The Windsor Royals are a defunct Canadian Junior ice hockey club from Windsor, Nova Scotia.  They were members of the Nova Scotia Junior Hockey League and were 1998, 2001, and 2008 Don Johnson Cup Maritime Junior B champions.

History
Founded in 1967 as a member of the Metro Valley Junior B Hockey League, the team became a Junior A team in 1977 but folded only two years later.  They were the Metro Valley League's first ever champion in 1968.  After a five-year hiatus, the Royals came back to help the Mainland Junior B Hockey League and since 1984 have been a prominent member of the league.

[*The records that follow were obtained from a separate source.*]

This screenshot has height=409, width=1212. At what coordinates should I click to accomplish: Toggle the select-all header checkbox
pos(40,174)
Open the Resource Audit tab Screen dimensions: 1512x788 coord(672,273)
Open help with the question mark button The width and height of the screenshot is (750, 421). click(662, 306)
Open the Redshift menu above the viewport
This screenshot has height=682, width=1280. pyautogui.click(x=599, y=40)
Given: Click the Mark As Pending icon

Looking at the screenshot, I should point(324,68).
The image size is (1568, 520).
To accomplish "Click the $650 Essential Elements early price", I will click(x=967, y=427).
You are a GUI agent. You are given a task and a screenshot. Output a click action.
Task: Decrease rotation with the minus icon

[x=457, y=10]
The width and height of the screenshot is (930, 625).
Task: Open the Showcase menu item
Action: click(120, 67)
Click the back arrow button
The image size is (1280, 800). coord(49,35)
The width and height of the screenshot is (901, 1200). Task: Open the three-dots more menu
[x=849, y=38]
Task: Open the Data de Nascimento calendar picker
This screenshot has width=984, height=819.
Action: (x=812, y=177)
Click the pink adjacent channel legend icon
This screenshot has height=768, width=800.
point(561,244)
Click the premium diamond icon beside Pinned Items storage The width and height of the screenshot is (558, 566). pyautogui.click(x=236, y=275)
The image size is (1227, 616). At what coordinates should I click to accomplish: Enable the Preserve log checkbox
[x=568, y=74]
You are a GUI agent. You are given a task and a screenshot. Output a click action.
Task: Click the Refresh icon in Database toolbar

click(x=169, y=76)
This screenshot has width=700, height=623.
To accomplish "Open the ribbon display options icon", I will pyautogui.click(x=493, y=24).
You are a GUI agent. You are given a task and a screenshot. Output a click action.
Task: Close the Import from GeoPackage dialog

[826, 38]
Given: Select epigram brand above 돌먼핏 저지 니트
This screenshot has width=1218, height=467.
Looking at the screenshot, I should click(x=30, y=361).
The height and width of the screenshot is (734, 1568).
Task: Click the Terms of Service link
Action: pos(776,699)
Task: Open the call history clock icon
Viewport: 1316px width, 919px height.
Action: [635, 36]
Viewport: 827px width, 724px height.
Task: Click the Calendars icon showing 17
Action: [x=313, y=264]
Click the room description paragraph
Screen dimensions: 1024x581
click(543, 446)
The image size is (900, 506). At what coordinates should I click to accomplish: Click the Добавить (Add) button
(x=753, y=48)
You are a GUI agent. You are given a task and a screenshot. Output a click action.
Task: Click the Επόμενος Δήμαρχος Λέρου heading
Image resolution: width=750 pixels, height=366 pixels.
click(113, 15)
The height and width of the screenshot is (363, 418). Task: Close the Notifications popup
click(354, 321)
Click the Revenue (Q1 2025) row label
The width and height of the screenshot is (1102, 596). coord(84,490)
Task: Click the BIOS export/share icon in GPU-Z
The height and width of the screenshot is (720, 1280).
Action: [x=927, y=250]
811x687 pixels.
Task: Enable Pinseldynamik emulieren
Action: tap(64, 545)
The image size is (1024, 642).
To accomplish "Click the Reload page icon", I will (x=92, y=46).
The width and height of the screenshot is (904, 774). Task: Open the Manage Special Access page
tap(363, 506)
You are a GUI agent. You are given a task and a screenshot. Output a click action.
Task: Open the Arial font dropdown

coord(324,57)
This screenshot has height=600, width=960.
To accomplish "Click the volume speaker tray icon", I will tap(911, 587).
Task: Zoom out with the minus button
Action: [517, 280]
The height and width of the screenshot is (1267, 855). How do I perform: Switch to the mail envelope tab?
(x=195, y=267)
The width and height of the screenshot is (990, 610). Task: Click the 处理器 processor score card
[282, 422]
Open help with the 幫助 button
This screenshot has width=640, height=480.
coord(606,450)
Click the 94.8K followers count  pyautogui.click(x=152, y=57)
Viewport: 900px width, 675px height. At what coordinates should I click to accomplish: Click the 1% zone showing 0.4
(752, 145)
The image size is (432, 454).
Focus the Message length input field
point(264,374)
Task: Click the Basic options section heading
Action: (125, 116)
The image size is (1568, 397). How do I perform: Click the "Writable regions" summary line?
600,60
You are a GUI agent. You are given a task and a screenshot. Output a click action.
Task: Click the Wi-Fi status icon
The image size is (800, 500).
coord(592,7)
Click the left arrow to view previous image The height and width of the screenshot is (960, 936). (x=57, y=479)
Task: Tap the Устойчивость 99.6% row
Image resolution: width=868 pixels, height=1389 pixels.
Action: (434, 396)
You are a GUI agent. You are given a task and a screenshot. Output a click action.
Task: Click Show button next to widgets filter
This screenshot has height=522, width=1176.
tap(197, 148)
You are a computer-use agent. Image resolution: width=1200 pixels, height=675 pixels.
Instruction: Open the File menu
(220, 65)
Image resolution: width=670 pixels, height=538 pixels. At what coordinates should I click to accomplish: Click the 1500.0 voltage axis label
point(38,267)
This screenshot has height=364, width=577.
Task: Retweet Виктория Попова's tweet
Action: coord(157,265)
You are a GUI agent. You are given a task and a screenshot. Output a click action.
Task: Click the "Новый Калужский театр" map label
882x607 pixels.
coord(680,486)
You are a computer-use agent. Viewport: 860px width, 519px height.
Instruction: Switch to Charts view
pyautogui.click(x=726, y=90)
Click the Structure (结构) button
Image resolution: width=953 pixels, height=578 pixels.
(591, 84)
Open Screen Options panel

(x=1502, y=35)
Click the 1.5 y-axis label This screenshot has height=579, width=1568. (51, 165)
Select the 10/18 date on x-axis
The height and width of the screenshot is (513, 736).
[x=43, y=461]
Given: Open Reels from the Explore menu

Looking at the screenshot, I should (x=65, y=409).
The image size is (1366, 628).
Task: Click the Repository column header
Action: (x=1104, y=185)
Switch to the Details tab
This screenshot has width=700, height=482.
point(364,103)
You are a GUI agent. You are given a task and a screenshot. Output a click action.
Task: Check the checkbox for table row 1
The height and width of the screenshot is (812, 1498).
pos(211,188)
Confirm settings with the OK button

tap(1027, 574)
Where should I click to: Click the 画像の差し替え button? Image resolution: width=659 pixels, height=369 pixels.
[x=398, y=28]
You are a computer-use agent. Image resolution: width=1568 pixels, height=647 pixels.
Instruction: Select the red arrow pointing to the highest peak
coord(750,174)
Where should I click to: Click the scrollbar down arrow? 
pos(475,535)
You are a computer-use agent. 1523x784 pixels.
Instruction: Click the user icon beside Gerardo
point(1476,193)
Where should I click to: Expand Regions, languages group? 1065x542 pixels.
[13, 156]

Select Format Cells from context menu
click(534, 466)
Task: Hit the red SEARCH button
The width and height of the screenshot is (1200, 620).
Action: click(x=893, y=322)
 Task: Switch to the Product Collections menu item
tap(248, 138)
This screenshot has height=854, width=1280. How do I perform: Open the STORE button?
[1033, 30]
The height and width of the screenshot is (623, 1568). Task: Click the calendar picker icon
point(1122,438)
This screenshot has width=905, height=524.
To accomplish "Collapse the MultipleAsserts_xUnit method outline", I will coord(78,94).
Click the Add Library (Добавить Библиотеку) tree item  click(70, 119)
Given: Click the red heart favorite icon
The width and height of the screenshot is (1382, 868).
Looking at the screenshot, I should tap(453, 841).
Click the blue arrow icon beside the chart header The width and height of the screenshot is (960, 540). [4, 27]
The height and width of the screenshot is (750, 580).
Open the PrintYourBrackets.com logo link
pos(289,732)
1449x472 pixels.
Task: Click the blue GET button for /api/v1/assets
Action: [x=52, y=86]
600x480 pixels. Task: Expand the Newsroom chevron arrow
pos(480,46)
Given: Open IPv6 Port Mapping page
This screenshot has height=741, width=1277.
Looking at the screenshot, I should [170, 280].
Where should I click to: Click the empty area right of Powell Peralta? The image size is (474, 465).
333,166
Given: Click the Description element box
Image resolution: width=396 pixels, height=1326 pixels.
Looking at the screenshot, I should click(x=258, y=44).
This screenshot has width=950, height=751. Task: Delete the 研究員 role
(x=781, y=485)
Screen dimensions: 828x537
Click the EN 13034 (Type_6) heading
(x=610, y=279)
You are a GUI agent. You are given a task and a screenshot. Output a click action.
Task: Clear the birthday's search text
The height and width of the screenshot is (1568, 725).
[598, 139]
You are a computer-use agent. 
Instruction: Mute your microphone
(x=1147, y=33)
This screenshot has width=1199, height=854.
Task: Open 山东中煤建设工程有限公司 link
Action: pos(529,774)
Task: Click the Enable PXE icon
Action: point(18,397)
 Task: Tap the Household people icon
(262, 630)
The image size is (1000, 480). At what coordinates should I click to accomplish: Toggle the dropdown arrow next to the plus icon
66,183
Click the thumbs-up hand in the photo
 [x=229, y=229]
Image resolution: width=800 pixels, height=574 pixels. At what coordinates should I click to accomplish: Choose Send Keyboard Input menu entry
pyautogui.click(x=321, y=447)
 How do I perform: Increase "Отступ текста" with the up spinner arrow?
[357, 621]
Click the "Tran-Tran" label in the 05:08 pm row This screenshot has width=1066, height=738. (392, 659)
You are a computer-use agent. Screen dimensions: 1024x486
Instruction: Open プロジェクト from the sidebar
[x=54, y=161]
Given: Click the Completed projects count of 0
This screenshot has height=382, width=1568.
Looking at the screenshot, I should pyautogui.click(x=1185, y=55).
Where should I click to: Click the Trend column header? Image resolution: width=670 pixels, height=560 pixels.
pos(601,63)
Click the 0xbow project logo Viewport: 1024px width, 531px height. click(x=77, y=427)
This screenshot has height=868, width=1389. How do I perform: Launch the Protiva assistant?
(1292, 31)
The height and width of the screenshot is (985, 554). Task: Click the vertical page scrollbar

The Royals are one of three teams to have won the Don Johnson Cup as Maritime Junior B Champions 3 times.  The other two are the Sackville Blazers and the St. John's Jr. 50's.

In 1998, the Royals were the Nova Scotia Junior B Champions.  With the win, the Royals went to Summerside, Prince Edward Island to compete for the Don Johnson Cup.  They made it all the way to the finals, where they met the New Brunswick Junior B Hockey League's Richibucto Bears and defeated them 4-2 to win their first Maritime Championship.

In 2001, the Royals were selected to be the host site of the Don Johnson Cup.  As host site, they were allowed to compete in the competition despite not winning their league.  They would go on to defeat their own league champion, the Strait Pirates, 3-1 in the championship game to win their second Maritime Junior B Championship.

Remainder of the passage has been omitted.